TEMA: BIOGRAFIAS NÃO AUTORIZADAS E A (IN) CONSTITUCIONALIDADE DOS ARTIGOS 20 E 21 DO CÓDIGO CIVIL

 

NOME: Sara Manuele Costa dos Reis

 

RESUMO: Através de pesquisas em portais jurídicos, doutrinas, jurisprudências, Código Civil e a própria Constituição Federal do Brasil, este trabalho através do método dedutivo, visa abordar o impasse no ordenamento jurídico brasileiro observado entre os artigos 20 e 21 do código civil, e os artigos 5º, inciso IX, e artigo 220, inciso I e II encontrados na Constituição Federal. Contudo, não será abordada somente uma visão dogmática do ordenamento, também terá um discurso mais flexível, pautados em outros pontos relacionados aos direitos personalíssimos.

 

ABSTRACT: Through research in legal portals, doctrines, jurisprudence, the Civil Code and the Federal Constitution of Brazil itself, this work through the deductive method, aims to address the situation in the Brazilian legal system observed between Articles 20 and 21 of the civil code, and 5 the Articles , section IX, and Article 220​​, item I and II found in the Federal Constitution. However, it will not be addressed only a dogmatic view of the system, will also have a more flexible speech, guided by the personal rights of the other points.

 

Palavras-chave: Ordenamento jurídico; Antinomias; Biografias não autorizadas; Constituição Federal; Código Civil;

SUMÁRIO

1 Introdução ..........................................................................................................................XX

2. Biografias não autorizadas...............................................................................................XX

2.1. O que são as biografias não autorizadas...........................................................................XX

2.2. Casos de biografias não autorizadas: opinião divergente entre as personalidades...........XX

3. A (in)constitucionalidade das biografias não autorizadas.............................................XX

3.1. As biografias e a Constituição Federal.............................................................................XX

3.2. Análise dos artigos 20 e 21 do Código Civil....................................................................XX

4 Conclusão ...........................................................................................................................XX

5 Referências .........................................................................................................................XX

 

1. Introdução

É comum no ordenamento jurídico brasileiro haver alguns conflitos, denominados de antinomias. No presente tema há a relevância dos artigos 5º, inciso IX, e artigo 220, ambos da Constituição Federal, que defendem, respectivamente, a livre expressão da atividade intelectual, artística, científica e de comunicação, independentemente de censura e licença e a manifestação do pensamento, a criação, a expressão e a informação, que, sob qualquer forma, processo ou veículo, não sofrerão qualquer restrição. Estes artigos vão de encontro aos artigos 20 e 21 do Código Civil, que defende a proibição de divulgação de escritos, a publicação, a exposição, ou a utilização da imagem de uma pessoa, salvo se forem autorizadas pela própria pessoa, ou em caso de morte ou ausência, pelos ascendentes ou os descendentes. Também são fatores de exceção quando são necessárias à administração da justiça ou à manutenção da ordem pública.

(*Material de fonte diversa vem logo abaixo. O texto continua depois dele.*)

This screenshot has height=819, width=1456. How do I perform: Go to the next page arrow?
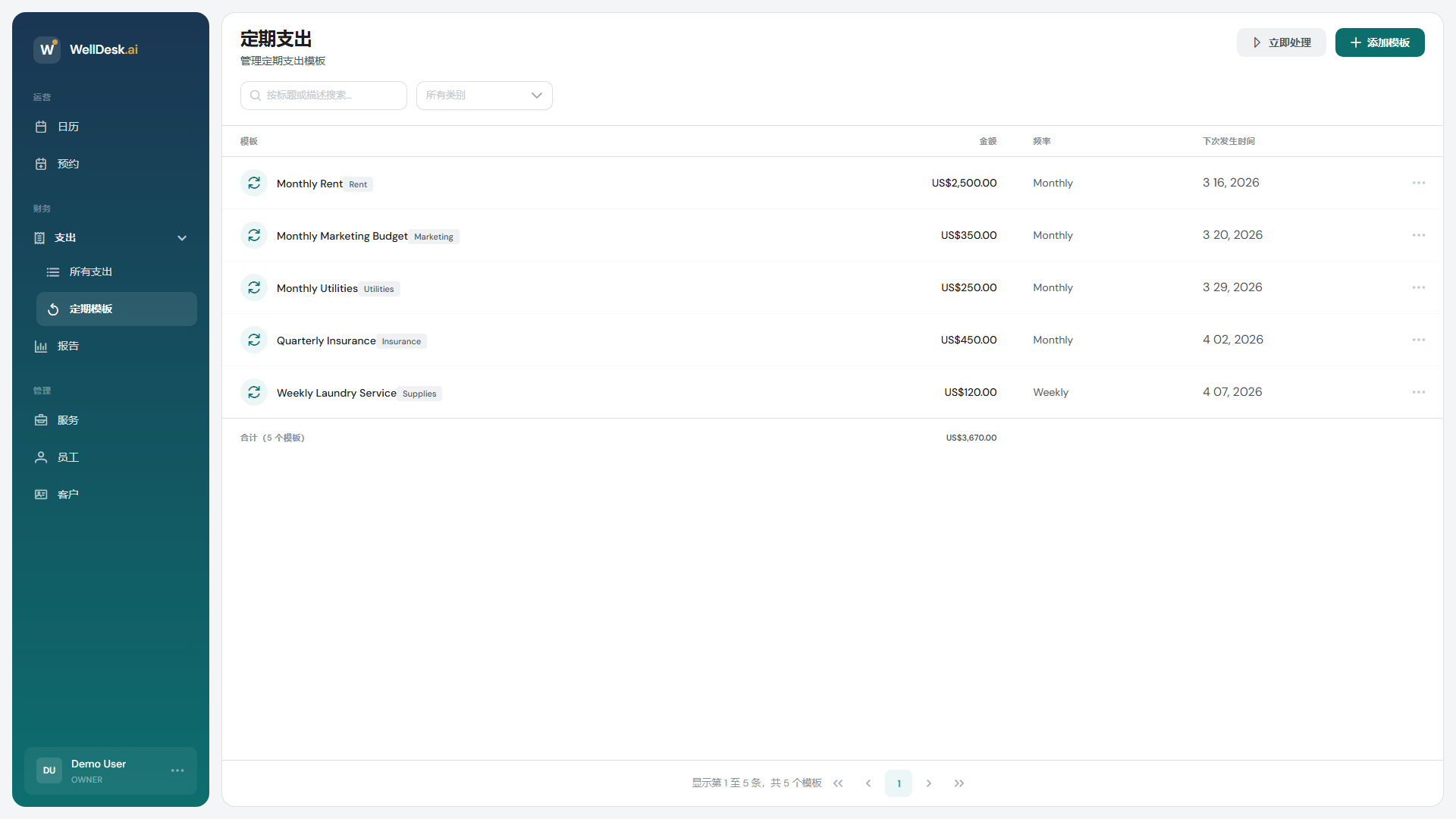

A importância deste tema no âmbito jurídico e social se dá pelo motivo de que a população tem direito ao acesso à informação, garantidos pela própria Constituição Federal. Portanto, ainda que no Brasil personalidades e artistas brasileiros possam proibir suas biografias, se faz necessária divulgação de fatos públicos contidos nas mesmas para a criação de uma bagagem cultural, não sendo somente para a simples satisfação popular, mas sim, de relevante interesse público, visto que esses fatos fazem parte da história do país.

2 Biografias não autorizadas

2.1. O que são as biografias não autorizadas

A biografia é um gênero literário que descreve, em síntese, a trajetória, fatos e acontecimentos importantes que ocorreram ao longo da vida de um determinado protagonista. Geralmente são feitas baseadas em cartas, documentos, entrevistas e relatos de pessoas próximas bem como o próprio biografado. Comumente são feitas biografias de celebridades ou personalidades que contribuíram de forma ímpar para a humanidade, tais como políticos, artistas, esportistas, cientistas, escritores etc. Não de forma surpreendente causam certa polêmica, pois normalmente revelam fatos desconhecidos pela família e até pela própria pessoa biografada.

As biografias podem ser classificadas em dois grandes tipos: as biografias autorizadas, que são feitas com consentimento do biografado ou de seus ascendentes ou descendentes em caso de morte, e as biografias não autorizadas, onde o autor escreve sem o consentimento e conhecimento do personagem biografado. Esta ultima em especial, é tema de intensa polêmica, visto que não é incomum a mesma trazer ao conhecimento público, fatos que o biografado guardava em sua privacidade, expondo-o muitas vezes de forma indesejada pelo mesmo e por seus familiares.

2.2 Casos de biografias não autorizadas: opinião divergente entre as personalidades

Após a polêmica biografia não autorizada sobre Roberto Carlos, a qual o cantor conseguiu por vias judiciais a retirada de todos os exemplares de venda, algumas grandes personalidades como Caetano Veloso, Gilberto Gil, Chico Buarque, Djavan, Marília Pêra dentre outros, se alinharam a favor da proibição de tais biografias não autorizadas. Criando inclusive a Associação “Procure Saber”, a qual presidida pela ex-mulher de Caetano Veloso, Paula Lavigne, tem por objetivo ser um grupo de artistas e pessoas voltadas ao meio musical, dedicados a estudar e informar a população em geral as leis e regras de funcionamento da indústria biográfica no Brasil. Atualmente estão engajados na luta contra a aprovação de um projeto proposto pelo Deputado Newton Lima (PT-SP), que visa por meio de uma Ação Direta de Inconstitucionalidade (ADI), promover mudanças no Código Civil, nos artigos 20 e 21 que permitem o veto de biografias não autorizadas pelo biografado ou sua família.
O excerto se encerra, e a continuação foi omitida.